* _INSTRUÇÕES DA TAREFA_:
Você consegue continuar a análise do poema “Catar Feijão” logo depois da última frase do trecho?

* _TRECHO FORNECIDO_:
******
"UBE Blogs"

quarta-feira, setembro 12, 2007

A poesia de João Cabral de Melo Neto

Análise do Poema

O poema “Catar Feijão” faz parte do livro “Educação pela pedra”, editado em 1966 e pelo seu título indica uma ação comum: a de catar feijão. Ele é composto de duas estrofes, dezesseis versos brancos e a predominância de substantivos que nos mostra um poema baseado no real, no cotidiano.
O autor empresta ao eu-lirico a possibilidade de criar um paralelo entre a ação simples como o ato de catar feijão e a escolha complexa na combinação de palavras na elaboração de um poema, um processo reservado a poucos. Veja como isso está explícito no primeiro verso: Catar feijão "se limita" como escrever. Ao mencionar a palavra “se limita” ele cria uma proximidade comparando e salientando as diferenças entre os dois atos valorando-os, por exemplo: o elemento imprestável encontrado no catar feijão terá valor diferente no ato de escrever; e ainda que: ambos podem ser feitos de forma idêntica, a busca pela palavra que rime ou exprima o sentimento do poeta no momento de escrever se iguala na paciência que se deve ter ao separar feijões bons e ruins.
No segundo verso a diferença/semelhança estão acentuadas, enquanto os objetivos e os locais são distintos, “joga-se os grãos na água e as palavras na folha de papel”. O eu-lírico estabelece a semelhança entre os dois atos no quarto verso “e depois joga-se fora o que boiar”, aqui tanto o feijão como as palavras que boiar vão fora; do feijão: “o leve e o oco”; nas palavras: “o eco”.
Percebe-se então que a estrutura do poema baseia-se em figuras de som como assonância e aliteração, no qual o uso das vogais /a/, /e/, /i/, /o/ em todo o poema e da letra /g/ no verso 2, da letra /p/ no verso 7 e das letras /t/ e /fl/ no verso 15 compõe quase uma melodia lírica. Qualquer erro na escolha das palavras incorre em eco: som desagradável que deve ser evitado para que o poema alcance a desejada sonoridade. Há a presença de enjamberment nos versos 2/3, 6/7 e 10/11, que auxiliam na manutenção dessa sonoridade.
******
(Listagem de dados)
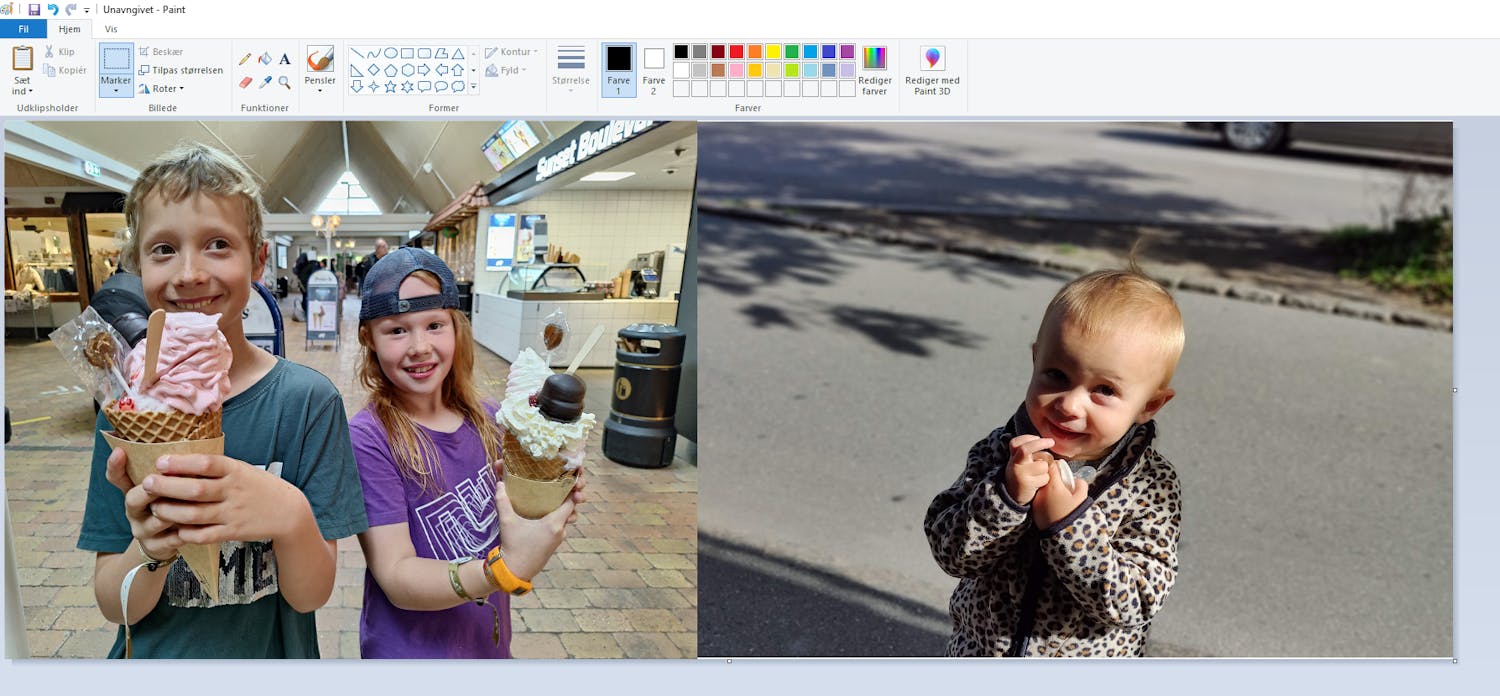Pick the red color swatch
The height and width of the screenshot is (696, 1500).
coord(736,51)
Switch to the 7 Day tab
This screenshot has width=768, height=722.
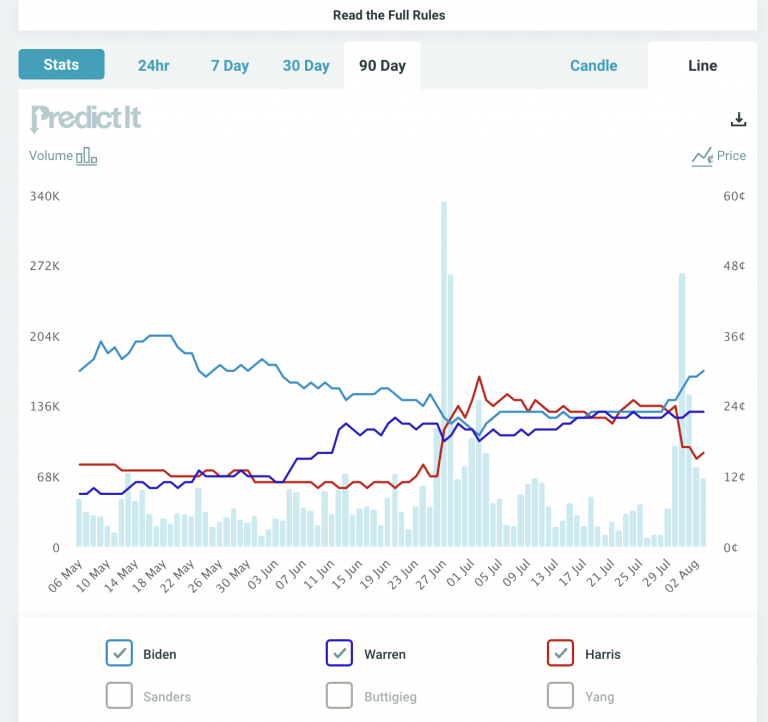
******
* _RESULTADO DO EXERCÍCIO_:
O poeta transmuta os objetos dando a eles outras denominações. Para a folha de papel: como “água congelada”, pois a água é líquida e tem profundidade por estar no alguidar, e ao se jogar os grãos os bons afundam, enquanto as palavras são colocadas sobre o papel. Alguidar uma palavra que significa jarro, usada como elemento lexical (arcaísmo), mantém o efeito sonoro em /g/ no verso. A palavra “Certo” no verso 5 e depois repetida no verso 13, segue a mesma função, primeiro positivamente e depois categoricamente negativa “Certo não “ evidenciando na tonicidade a diferença elementar entre catar feijão e catar palavras.
No nível sintático três figuras podem ser registradas: “palavra(s) v.3/5 e grão(s) v.2/14”, “joga-se, repetida por duas vezes v.2 e 4”.
Na segunda estrofe há um alerta para “o risco de se encontrar entre os grãos pesados, uma pedra imastigável ou indigesto”, nesta estrofe podemos notar novamente a diferença circunstancial entre o catar palavra e o catar feijão, por exemplo: a pedra prejudicial no feijão; no poema "dá à frase seu grão mais vivo”, isto é: num texto não provoca indigestão, mas “obstrui” porque transforma uma simples leitura de decodificação num texto enriquecido pela técnica criativa do poeta, pois “açula a atenção“, nos convida a decifra-la, entende-la, "obstrui a leitura fluviante flutual", navega contra as forças da correnteza, não há facilidade nesta leitura, há, sim, uma solicitação de maior compromisso do leitor ao recitá-la.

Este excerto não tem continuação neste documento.